We have an uploader in our web app that uses a combination of "exiftool" and "file" to correctly identify filetypes.
We have discovered that textfiles saved as unicode are being identified incorrectly by EXIFTOOL as an audio MP3 file. ???
I am trying this on Windows 7 (exiftool 8.78) and Ubuntu (exiftool 8.60)
Is there a work around so that I can identify the correct mimetype/filetype with exiftool or am i doing something wrong? ;D
INPUT file:
Open Notepad (Windows 7)
write any text
save as unicode type i.e unicode.txt (see attachment)
OUPUT generated when run.
# exiftool -v unicode.txt
ExifToolVersion = 8.60
FileName = unicode.txt
Directory = .
FileSize = 36
FileModifyDate = 1329216673
FilePermissions = 33268
FileType = MP3
MIMEType = audio/mpeg
MPEGAudioVersion = 3
AudioLayer = 3
AudioBitrate = 7
SampleRate = 1
ChannelMode = 0
MPEG_Audio_Bit26 = 0
ModeExtension = 0
MPEG_Audio_Bit27 = 0
CopyrightFlag = 0
OriginalMedia = 0
Emphasis = 0
If i use "file" command it correctly identifies it as unicode text.
# file -i -b unicode.txt
text/plain; charset=utf-16le
many thanks,
Anthony
Hi Anthony,
Thanks for this report.
Unfortunately, the file recognition for MP3 files is very weak since those files don't include a strong magic number. ExifTool will identify many unknown files as MP3 due to this, but I wasn't aware of the Unicode text overlap. The problem is that the initial byte order mark (FF FE) of the Unicode text is a valid MP3 frame synchronization word.

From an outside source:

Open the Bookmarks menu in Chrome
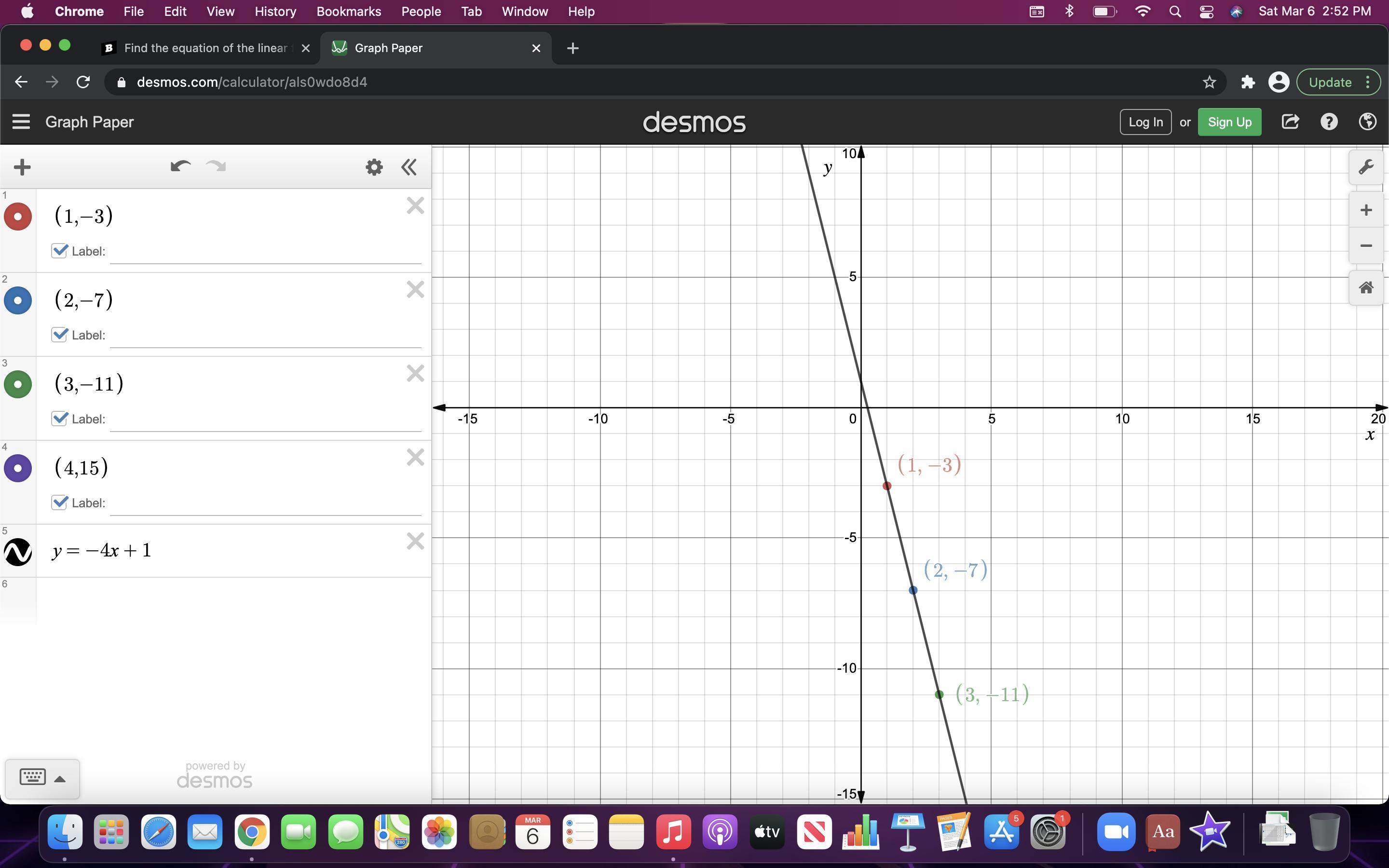The width and height of the screenshot is (1389, 868). point(348,12)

There may be something I can do to avoid this specific mis-identification (regarding Unicode text), but I doubt there is any way I can eliminate this problem with other types of files.
I'll look into this to see what I can do.
- Phil
I found 2 more bits that I can validate in MP3 files, and luckily this avoids the mis-identication of UTF-16LE text files with a BOM.
So ExifTool 8.79 will solve this specific problem when it is released.
- Phil
Thank you very much Phil!
ExifTool 8.79 is now available.
- Phil